While out-of-school children are a major challenge, Nigeria faces an even subtler, yet pervasive, problem: learning poverty. Many students enrolled in public primary schools fail to achieve acceptable learning outcomes, raising questions about the effectiveness of the Universal Basic Education Act (2004). The harsh reality is that most children in our public school system perform significantly below their grade levels in numeracy and literacy skills.

No one captured the frustration with this reality better than Senator Bala Mohammed, Executive Governor of Bauchi State, when he met with basic education sector managers in his state last year.

“The quality of supervision by SUBEB is appalling, so you have the opportunity to change. I have done my best but, certainly there is no supervision, no quality control, it has been business as usual. I am highly disappointed with all managers in the sector, from my humble self, the SSG that is supervising SUBEB, the Ministry of education and the LGAs. We have not done well in that sector,” the visibly unhappy governor said at a solemn meeting where he addressed basic education managers last October.

The numbers tell a clear story. UNICEF says no fewer than 70 per cent of Nigerian children are suffering from learning poverty.

To corroborate this, a report titled “Mapping the Learning Crisis: Learning Deprivation as an Early Warning Indicator Among In-School Children in Nigeria” (Sponsored by The Nigeria Economic Summit Group, The policy Innovation Centre and High Level Forum on the SDGs), concluded that “the reading proficiency rate in Nigeria is below the global average, a situation that demands an urgent policy and programme response by government to address the learning losses and meet the SDG education targets.”

Solving the learning poverty problem in Nigeria is imperative. Policy makers, donor agencies, state governments and other partners have to address the remote and immediate causes of the problem.

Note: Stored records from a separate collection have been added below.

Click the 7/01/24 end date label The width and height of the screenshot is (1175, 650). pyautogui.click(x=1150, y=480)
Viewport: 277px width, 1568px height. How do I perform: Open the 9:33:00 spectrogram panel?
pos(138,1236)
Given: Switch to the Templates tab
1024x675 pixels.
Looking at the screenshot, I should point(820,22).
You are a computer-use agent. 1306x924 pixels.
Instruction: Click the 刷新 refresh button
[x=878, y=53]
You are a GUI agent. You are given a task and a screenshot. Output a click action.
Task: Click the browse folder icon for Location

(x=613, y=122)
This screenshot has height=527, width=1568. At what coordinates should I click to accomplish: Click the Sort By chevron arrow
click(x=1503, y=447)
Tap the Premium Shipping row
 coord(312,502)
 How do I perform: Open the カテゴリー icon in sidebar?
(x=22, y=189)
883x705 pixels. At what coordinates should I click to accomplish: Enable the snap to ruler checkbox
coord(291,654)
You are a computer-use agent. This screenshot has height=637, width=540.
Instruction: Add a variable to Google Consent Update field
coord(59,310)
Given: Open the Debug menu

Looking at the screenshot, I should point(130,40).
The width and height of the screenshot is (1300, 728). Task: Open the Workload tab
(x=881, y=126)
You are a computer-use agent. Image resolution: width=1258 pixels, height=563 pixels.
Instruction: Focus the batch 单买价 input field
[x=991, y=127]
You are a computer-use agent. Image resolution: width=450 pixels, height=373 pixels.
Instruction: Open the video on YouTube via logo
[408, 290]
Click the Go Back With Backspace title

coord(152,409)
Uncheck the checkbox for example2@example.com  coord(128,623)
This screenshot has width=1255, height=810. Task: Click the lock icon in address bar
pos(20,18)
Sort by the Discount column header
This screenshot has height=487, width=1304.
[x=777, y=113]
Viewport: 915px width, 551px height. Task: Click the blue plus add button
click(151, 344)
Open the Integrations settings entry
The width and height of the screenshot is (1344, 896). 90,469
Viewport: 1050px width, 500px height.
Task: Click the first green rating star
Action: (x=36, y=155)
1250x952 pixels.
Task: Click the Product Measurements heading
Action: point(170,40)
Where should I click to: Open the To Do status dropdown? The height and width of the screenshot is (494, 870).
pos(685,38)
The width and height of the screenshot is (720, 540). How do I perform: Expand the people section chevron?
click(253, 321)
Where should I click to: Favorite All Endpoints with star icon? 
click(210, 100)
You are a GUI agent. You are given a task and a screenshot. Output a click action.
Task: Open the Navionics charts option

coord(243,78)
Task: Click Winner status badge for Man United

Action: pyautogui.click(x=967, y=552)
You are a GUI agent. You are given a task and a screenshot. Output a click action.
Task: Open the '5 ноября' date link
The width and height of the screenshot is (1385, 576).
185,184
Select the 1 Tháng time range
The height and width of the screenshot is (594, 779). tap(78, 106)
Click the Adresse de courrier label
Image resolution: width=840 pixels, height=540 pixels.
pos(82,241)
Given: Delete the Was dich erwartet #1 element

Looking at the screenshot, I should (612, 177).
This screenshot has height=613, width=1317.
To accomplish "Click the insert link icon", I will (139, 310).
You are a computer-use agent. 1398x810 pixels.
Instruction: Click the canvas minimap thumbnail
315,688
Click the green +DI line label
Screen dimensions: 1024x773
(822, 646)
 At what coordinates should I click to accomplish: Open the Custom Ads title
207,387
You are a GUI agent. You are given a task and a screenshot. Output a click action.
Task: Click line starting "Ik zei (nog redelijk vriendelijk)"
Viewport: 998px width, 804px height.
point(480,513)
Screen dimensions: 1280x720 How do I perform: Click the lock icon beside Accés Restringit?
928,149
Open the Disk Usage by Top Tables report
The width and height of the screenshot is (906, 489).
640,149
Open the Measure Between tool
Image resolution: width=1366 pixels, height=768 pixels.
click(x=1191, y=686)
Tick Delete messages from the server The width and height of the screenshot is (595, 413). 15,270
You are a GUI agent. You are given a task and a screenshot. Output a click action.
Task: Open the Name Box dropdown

Preliminary research indicates that several factors exacerbate the problem. Beginning from the home to the school system itself and government.

Some states in Nigeria have started on the path of holistic reform. Edo, Lagos, Kwara and Bayelsa seem to be at the forefront with statewide reform programmes designed to address key challenges like teacher truancy, the curriculum and learning materials, classroom management methods and quality assurance.

These states are using cutting edge technologies to address age-long problems that have bedevilled basic education in Nigeria. The very realisation that the governor is interested in what is happening in the local classroom is making teachers seat-up in those states.

The realisation that punctuality and lesson completion in the most remote school is being monitored by His Excellency himself is sending messages of “This is not business as usual” in the system.

But more states have to embrace reform. The National Orientation Agency has to address challenges that bring our children down. Nigeria cannot afford to breed a generation that is at best illiterate. This cannot be our story.

Things have to change so that we can put our children on a path of “Learning for lasting peace.”


Ejiro is an award-winning communication strategist and editor with a specialty in development communications.